Task prompt ▸ Please rewrite the records below as a JSON list of strings with one string per line, skipping blank lines and leaving the pictures out.

(Document and screenshot pointing entries)
---

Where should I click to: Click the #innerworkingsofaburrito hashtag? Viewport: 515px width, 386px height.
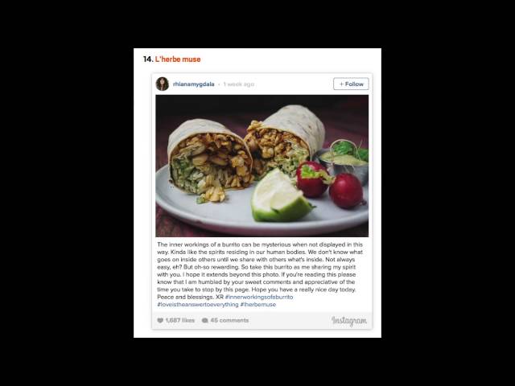click(259, 297)
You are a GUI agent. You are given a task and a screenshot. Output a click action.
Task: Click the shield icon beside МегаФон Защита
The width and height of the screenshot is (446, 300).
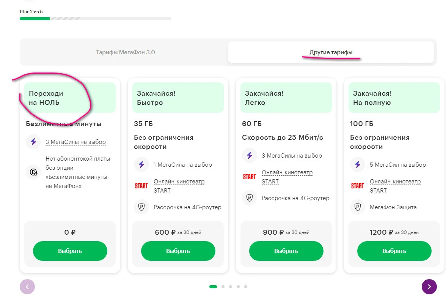[x=358, y=207]
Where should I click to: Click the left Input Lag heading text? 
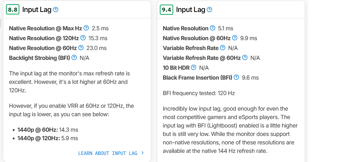point(37,10)
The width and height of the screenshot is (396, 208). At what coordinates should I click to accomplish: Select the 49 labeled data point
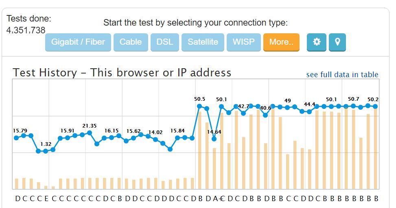(287, 107)
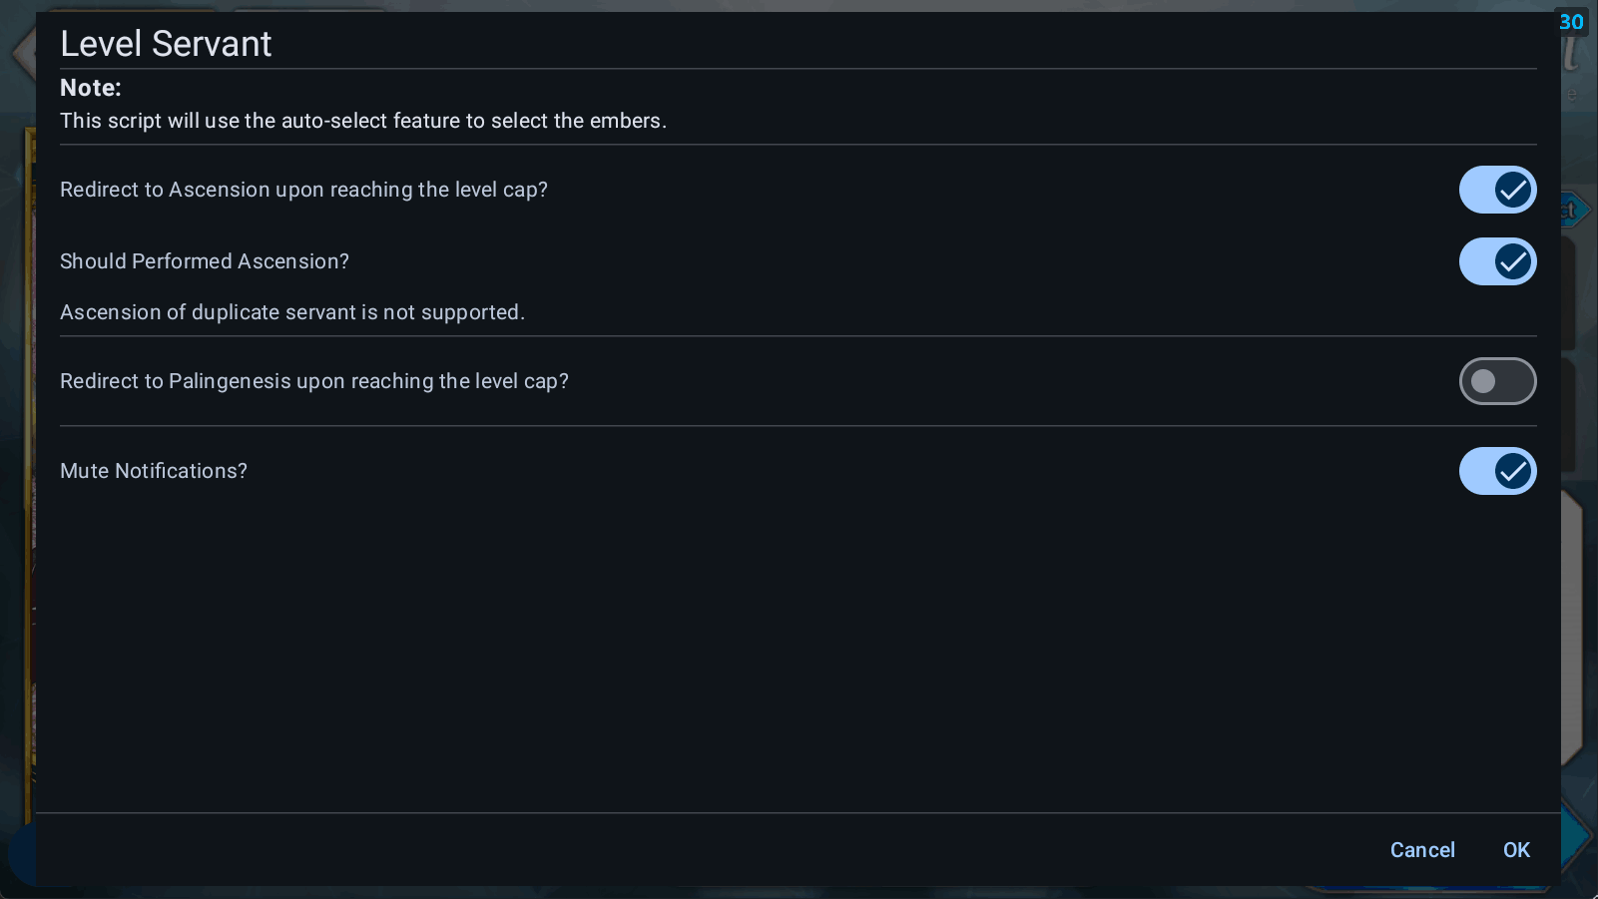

---

Worked answer ▸
[
  "Where should I click to: Click the #innerworkingsofaburrito hashtag? Viewport: 515px width, 386px height.",
  "click(259, 297)",
  "You are a GUI agent. You are given a task and a screenshot. Output a click action.",
  "Task: Click the shield icon beside МегаФон Защита",
  "The width and height of the screenshot is (446, 300).",
  "[x=358, y=207]",
  "Where should I click to: Click the left Input Lag heading text? ",
  "point(37,10)",
  "The width and height of the screenshot is (396, 208). At what coordinates should I click to accomplish: Select the 49 labeled data point",
  "(287, 107)"
]